= Assignment =
Retype exactly the lines below, starting with the line that contains "Организации (34, 1984)" and ending with the last line; leave out any pictures.

= Data for this task =
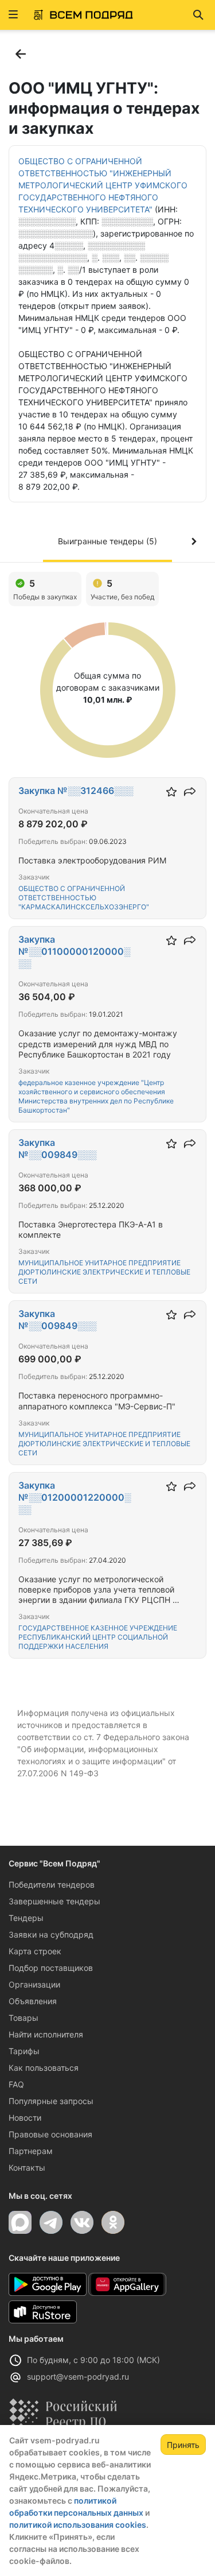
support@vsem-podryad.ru (78, 2376)
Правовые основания (50, 2134)
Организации (34, 1984)
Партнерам (31, 2151)
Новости (25, 2117)
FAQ (16, 2084)
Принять (183, 2445)
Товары (23, 2018)
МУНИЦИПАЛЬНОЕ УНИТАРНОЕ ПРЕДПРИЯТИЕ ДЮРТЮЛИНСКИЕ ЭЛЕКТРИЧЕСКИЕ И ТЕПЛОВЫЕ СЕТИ (104, 1271)
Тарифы (24, 2051)
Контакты (27, 2167)
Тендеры (26, 1918)
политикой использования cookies (77, 2524)
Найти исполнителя (46, 2034)
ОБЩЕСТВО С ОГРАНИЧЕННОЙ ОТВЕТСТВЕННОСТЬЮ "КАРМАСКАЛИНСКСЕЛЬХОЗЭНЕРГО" (83, 897)
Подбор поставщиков (51, 1968)
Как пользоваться (44, 2068)
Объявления (33, 2001)
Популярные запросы (51, 2101)
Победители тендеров (52, 1884)
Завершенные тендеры (54, 1901)
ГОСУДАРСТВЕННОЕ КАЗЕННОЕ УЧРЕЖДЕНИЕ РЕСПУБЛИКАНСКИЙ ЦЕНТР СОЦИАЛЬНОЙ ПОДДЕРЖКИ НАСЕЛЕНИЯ (97, 1637)
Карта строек (35, 1951)
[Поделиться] (190, 792)
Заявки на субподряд (51, 1934)
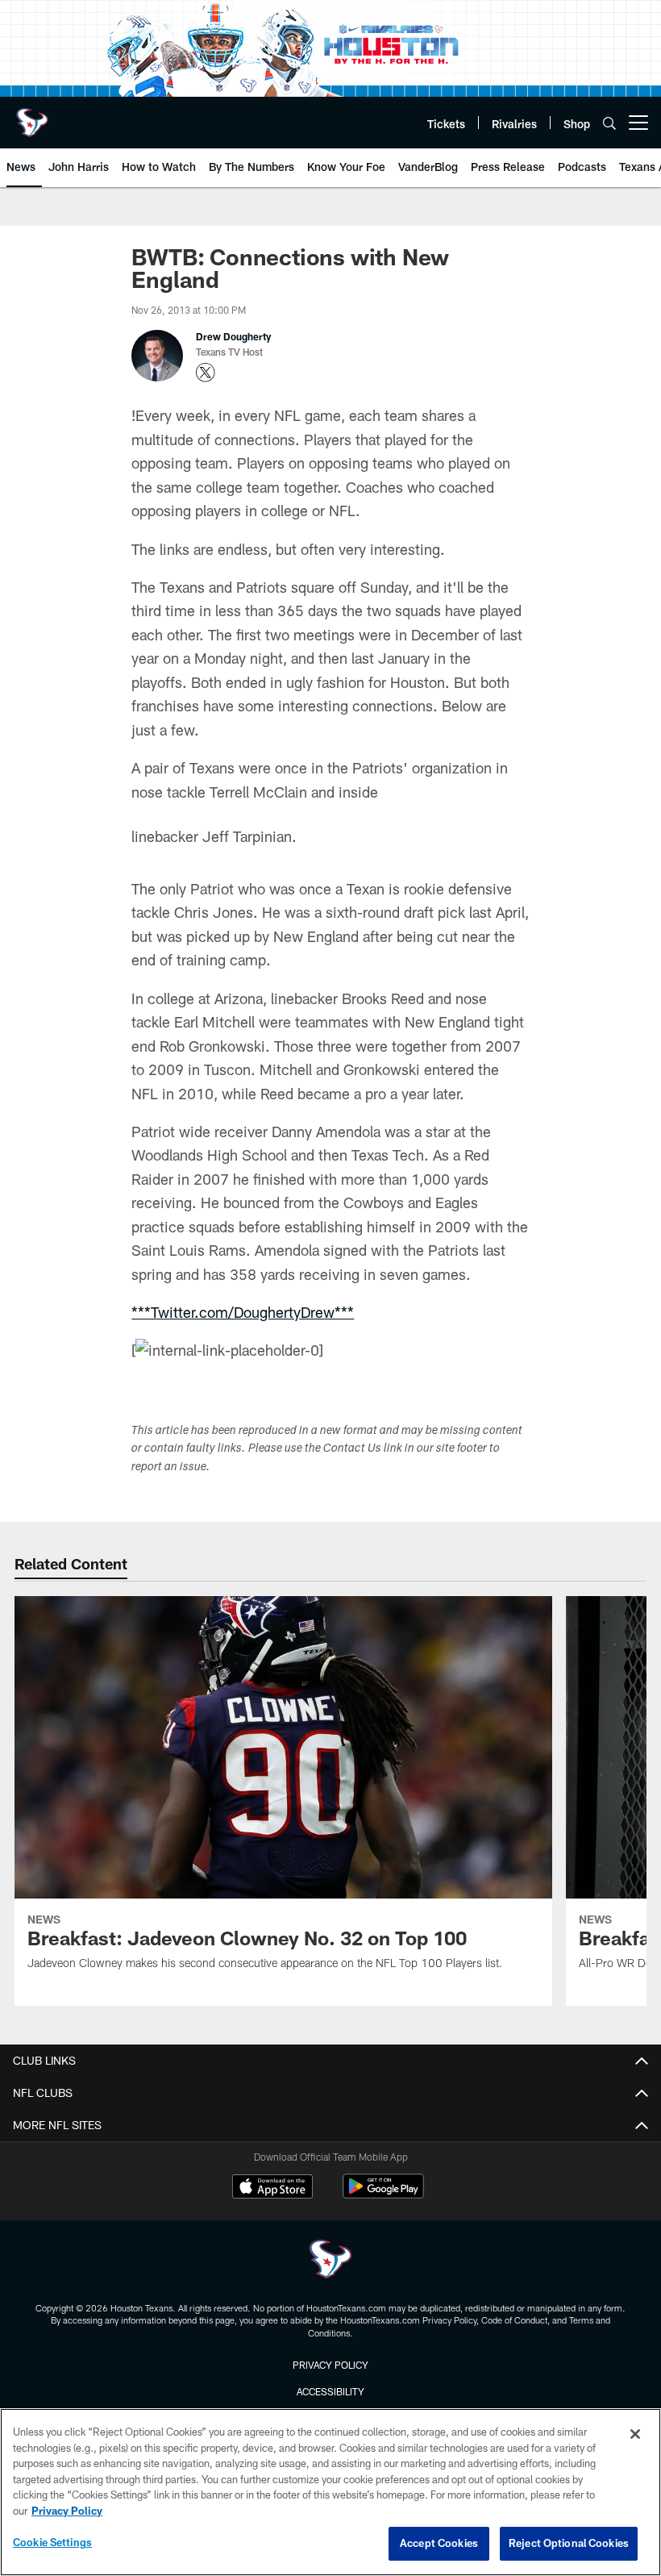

= Written response =
Организации (34, 1984)
Партнерам (31, 2151)
Новости (25, 2117)
FAQ (16, 2084)
Принять (183, 2445)
Товары (23, 2018)
МУНИЦИПАЛЬНОЕ УНИТАРНОЕ ПРЕДПРИЯТИЕ ДЮРТЮЛИНСКИЕ ЭЛЕКТРИЧЕСКИЕ И ТЕПЛОВЫЕ СЕТИ (104, 1271)
Тарифы (24, 2051)
Контакты (27, 2167)
Тендеры (26, 1918)
политикой использования cookies (77, 2524)
Найти исполнителя (46, 2034)
ОБЩЕСТВО С ОГРАНИЧЕННОЙ ОТВЕТСТВЕННОСТЬЮ "КАРМАСКАЛИНСКСЕЛЬХОЗЭНЕРГО" (83, 897)
Подбор поставщиков (51, 1968)
Как пользоваться (44, 2068)
Объявления (33, 2001)
Популярные запросы (51, 2101)
Победители тендеров (52, 1884)
Завершенные тендеры (54, 1901)
ГОСУДАРСТВЕННОЕ КАЗЕННОЕ УЧРЕЖДЕНИЕ РЕСПУБЛИКАНСКИЙ ЦЕНТР СОЦИАЛЬНОЙ ПОДДЕРЖКИ НАСЕЛЕНИЯ (97, 1637)
Карта строек (35, 1951)
[Поделиться] (190, 792)
Заявки на субподряд (51, 1934)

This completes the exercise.